INSTRUCTIONS:
(A) Using the overview of marine insurance coverage, explain why a boat owner should report any change to the boat's navigational area after the policy is issued.
(B) According to the overview of marine insurance coverage, when is personal property usually covered?
(C) Continue the overview of marine insurance coverage from its final paragraph on policy exclusions.

TEXT FOR ANALYSIS:
____

Caution! This material is intended to help you understand the general structure and scope of marine insurance. It does not describe your policy, and is not a substitute for reading your policy. The policy alone governs when you have a loss.
The boat, trailer, dinghy, and personal property on board are all eligible for coverage and separate limits and parameters generally apply to each. Different deductibles may be used in the same policy in order to treat different categories of property differently. For example, the deductible for a boat loss may be different from the deductible for a personal property loss.
Coverage for the boat is often referred to as hull coverage and insures you for loss from direct accidental physical loss or damage, and may include loss caused by a latent defect in the boat. Hull coverage usually includes most equipment considered usual to the operation of the boat including engines, tackle, winches, spars and electronic equipment.
Providing an accurate description of where you intend to use your boat is important at the time you first apply for coverage. After the policy is issued, it is important that you report any changes to your navigational area. Coverage may be void if you travel outside your reported navigational area.
To be sure the boat is covered, if you acquire another boat, advise us immediately, if not before. Some policies contain automatic coverage for a limited period of time without such reporting, but such coverage often contains provisions that may eliminate or modify your coverage. So why risk it? Request coverage immediately!
The limit of coverage for personal property is generally separate from other property covered. When selecting the limit, consider your apparel, sports equipment and fishing tackle. Personal property is usually covered while being carried onto or off the boat, as well as while on board.
Understanding the exclusions of a policy is integral to understanding the coverage. Common exclusions include: wear and tear, osmosis or blistering of fiberglass, delamination, lack of maintenance, insects, vermin, use of the boat in a prohibited fashion, illegal activity, improper boat design, and your intentional acts.

____

INFORMATION SHOWN:

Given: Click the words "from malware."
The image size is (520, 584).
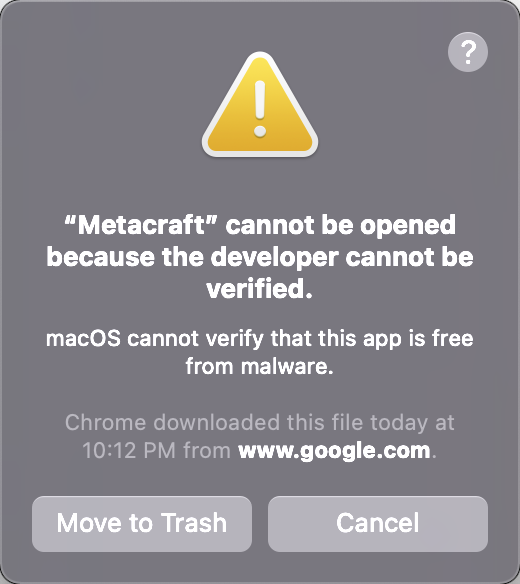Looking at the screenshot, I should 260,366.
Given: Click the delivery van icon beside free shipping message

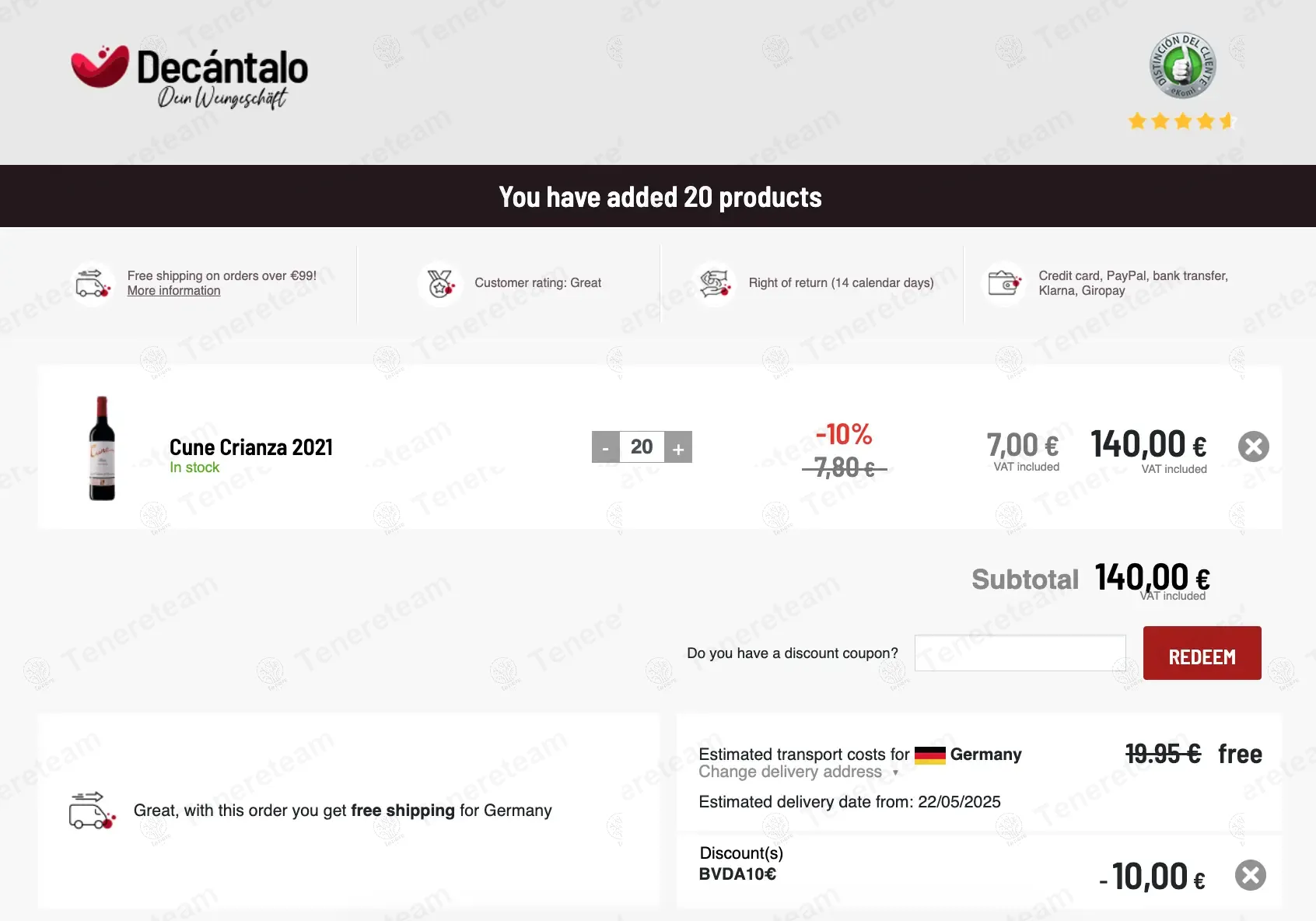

____

RESPONSES PER TASK:
(A) Coverage may be void if the owner travels outside the navigational area reported to the insurer. Reporting any change keeps the policy's description of where the boat is used accurate.

(B) While being carried onto or off the boat, as well as while on board.

(C)
Most boat owners elect agreed value coverage, that is, a stipulated value that an insurer will pay for a total loss. Some insurers also offer a lower premium option that is usually referred to as Actual Cash Value (ACV). ACV coverage essentially means that the boat is covered for replacement cost less depreciation.
Choose a deductible that matches your financial loss tolerance. You might think of the deductible as self-insuring each loss up to the specified limit. Remember, if your policy has separate deductibles for different categories of property covered, you may incur more than one deductible. The challenge is to find the balance between premium savings and loss exposure. Don't choose a deductible that will cause you too much financial pain when and if you have a loss.
Transporting the Boat
Limited coverage for local transportation of the boat is commonly provided but the limitations are such that a careful review of the policy is warranted before transporting the boat. Or, call us!
Marine insurers generally offer you the opportunity to protect yourself from liability for bodily injury, property damage and pollution. How much coverage you should maintain depends upon several factors including your net worth and other liability insurance you carry. One way to think about the limit needed is to consider that those with greater net worth, face a greater likelihood of being pursued for damages beyond the policy limits.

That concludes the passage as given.